#### [BRIEF 1]
In the passage on time and clocks, translate this sentence into Spanish: "The unit of time is the second, which is defined in the relevant SI standard."

#### [PAGE TEXT]
────────

I think we're going to have to go deeper here, in order to make sure the terms each of us uses have the same meaning (to each of us).

Let's take some, apparently simple, terms.

velocity: can you measure velocity? does it have physical existence? can you point up to the clear night sky and say Look, that's a star. It has a velocity of {x}?

gravitational potential: can you measure gravitational potential? does it have physical existence? can you point up to the clear night sky and say Look, that's a star. It has a gravitational potential of {x}?

temperature: can you measure temperature? does it have physical existence? can you point up to the clear night sky and say Look, that's a star. It has a temperature of {x}?

wavelength: can you measure wavelength? does it have physical existence? can you point up to the clear night sky and say Look, that's a star. It has a wavelength of {x}?

elevation: can you measure elevation? does it have physical existence? can you point up to the clear night sky and say Look, that's a star. It has an elevation of {x}?

I take a hard-headed approach: time is what a clock measures. The unit of time is the second, which is defined in the relevant SI standard. Two clocks are the same - for the purpose of measuring time - if they agree, when co-located. For me, the rest is philosophical fluff that we would all be better off without.

I take an even more hard-headed approach. I look inside the clock and I look at what it actually does measure.

How do you do that?

To be concrete, take a radioisotope clock. How do you "look inside" such a clock? Once you've looked inside one, how do you "look at what it actually does measure"?

But, if what clocks "actually do is clock up some form of regular motion", according to you, does that mean that you cannot - even in principle - build a clock based on the nuclear decay of an unstable isotope (to take one example)?
Stop wasting everybody's time Dopa. We all know about carbon dating.
That's twice now. I'm losing patience.

I wasn't aware that there are objective independently verifiable experimental and/or observational results about Hawking radiation. Can you cite some please?

────────

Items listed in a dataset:
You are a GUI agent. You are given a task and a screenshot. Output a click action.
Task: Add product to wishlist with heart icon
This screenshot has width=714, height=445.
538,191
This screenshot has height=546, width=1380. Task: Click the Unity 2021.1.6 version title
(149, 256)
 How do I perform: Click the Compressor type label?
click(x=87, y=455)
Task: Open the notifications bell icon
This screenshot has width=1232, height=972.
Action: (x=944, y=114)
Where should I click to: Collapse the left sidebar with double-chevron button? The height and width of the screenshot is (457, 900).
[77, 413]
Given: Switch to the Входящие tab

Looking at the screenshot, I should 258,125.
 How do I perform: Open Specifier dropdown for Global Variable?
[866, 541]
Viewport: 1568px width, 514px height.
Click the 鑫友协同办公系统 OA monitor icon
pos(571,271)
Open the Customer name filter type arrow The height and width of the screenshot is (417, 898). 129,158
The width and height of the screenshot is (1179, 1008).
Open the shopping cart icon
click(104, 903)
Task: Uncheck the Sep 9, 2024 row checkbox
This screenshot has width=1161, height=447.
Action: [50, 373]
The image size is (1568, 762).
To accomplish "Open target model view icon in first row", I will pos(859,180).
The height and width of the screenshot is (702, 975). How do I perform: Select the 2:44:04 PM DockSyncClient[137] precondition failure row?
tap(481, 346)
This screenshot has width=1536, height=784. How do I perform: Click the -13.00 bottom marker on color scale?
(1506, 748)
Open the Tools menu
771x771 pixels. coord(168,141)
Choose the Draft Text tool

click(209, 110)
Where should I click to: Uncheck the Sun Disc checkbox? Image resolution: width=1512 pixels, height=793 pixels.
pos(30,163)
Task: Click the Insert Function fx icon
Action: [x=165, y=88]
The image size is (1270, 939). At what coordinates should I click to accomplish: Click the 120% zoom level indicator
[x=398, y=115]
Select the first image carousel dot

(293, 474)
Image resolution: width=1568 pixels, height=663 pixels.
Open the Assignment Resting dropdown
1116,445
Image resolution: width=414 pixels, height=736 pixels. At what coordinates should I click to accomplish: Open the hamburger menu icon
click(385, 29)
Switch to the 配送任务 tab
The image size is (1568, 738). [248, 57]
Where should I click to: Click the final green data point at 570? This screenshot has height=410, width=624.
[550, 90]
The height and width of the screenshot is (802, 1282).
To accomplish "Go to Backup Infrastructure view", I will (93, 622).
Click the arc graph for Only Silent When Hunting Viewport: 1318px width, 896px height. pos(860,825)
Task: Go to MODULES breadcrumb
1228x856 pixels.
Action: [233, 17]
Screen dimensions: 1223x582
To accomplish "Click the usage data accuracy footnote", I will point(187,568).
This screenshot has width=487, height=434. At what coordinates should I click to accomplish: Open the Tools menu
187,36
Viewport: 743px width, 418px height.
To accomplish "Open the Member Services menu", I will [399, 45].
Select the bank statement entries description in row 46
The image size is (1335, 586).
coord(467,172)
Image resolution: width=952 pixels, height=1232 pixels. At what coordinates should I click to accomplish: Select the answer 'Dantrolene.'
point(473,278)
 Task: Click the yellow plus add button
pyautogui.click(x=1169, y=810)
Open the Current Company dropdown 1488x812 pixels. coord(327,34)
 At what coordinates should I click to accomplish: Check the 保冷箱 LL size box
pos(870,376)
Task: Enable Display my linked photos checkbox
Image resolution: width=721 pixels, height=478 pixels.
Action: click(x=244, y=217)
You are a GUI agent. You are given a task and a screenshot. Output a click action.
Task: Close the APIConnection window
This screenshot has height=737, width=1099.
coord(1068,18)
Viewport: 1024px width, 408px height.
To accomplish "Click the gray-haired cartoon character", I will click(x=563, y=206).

────────

#### [BRIEF 2]
Copy the items listed in the dataset from the line with "How do I perform: Click the Compressor" to the line with "click(104, 903)".

#### [WRITTEN RESPONSE 1]
La unidad de tiempo es el segundo, que se define en la norma del SI correspondiente.

#### [WRITTEN RESPONSE 2]
 How do I perform: Click the Compressor type label?
click(x=87, y=455)
Task: Open the notifications bell icon
This screenshot has width=1232, height=972.
Action: (x=944, y=114)
Where should I click to: Collapse the left sidebar with double-chevron button? The height and width of the screenshot is (457, 900).
[77, 413]
Given: Switch to the Входящие tab

Looking at the screenshot, I should 258,125.
 How do I perform: Open Specifier dropdown for Global Variable?
[866, 541]
Viewport: 1568px width, 514px height.
Click the 鑫友协同办公系统 OA monitor icon
pos(571,271)
Open the Customer name filter type arrow The height and width of the screenshot is (417, 898). 129,158
The width and height of the screenshot is (1179, 1008).
Open the shopping cart icon
click(104, 903)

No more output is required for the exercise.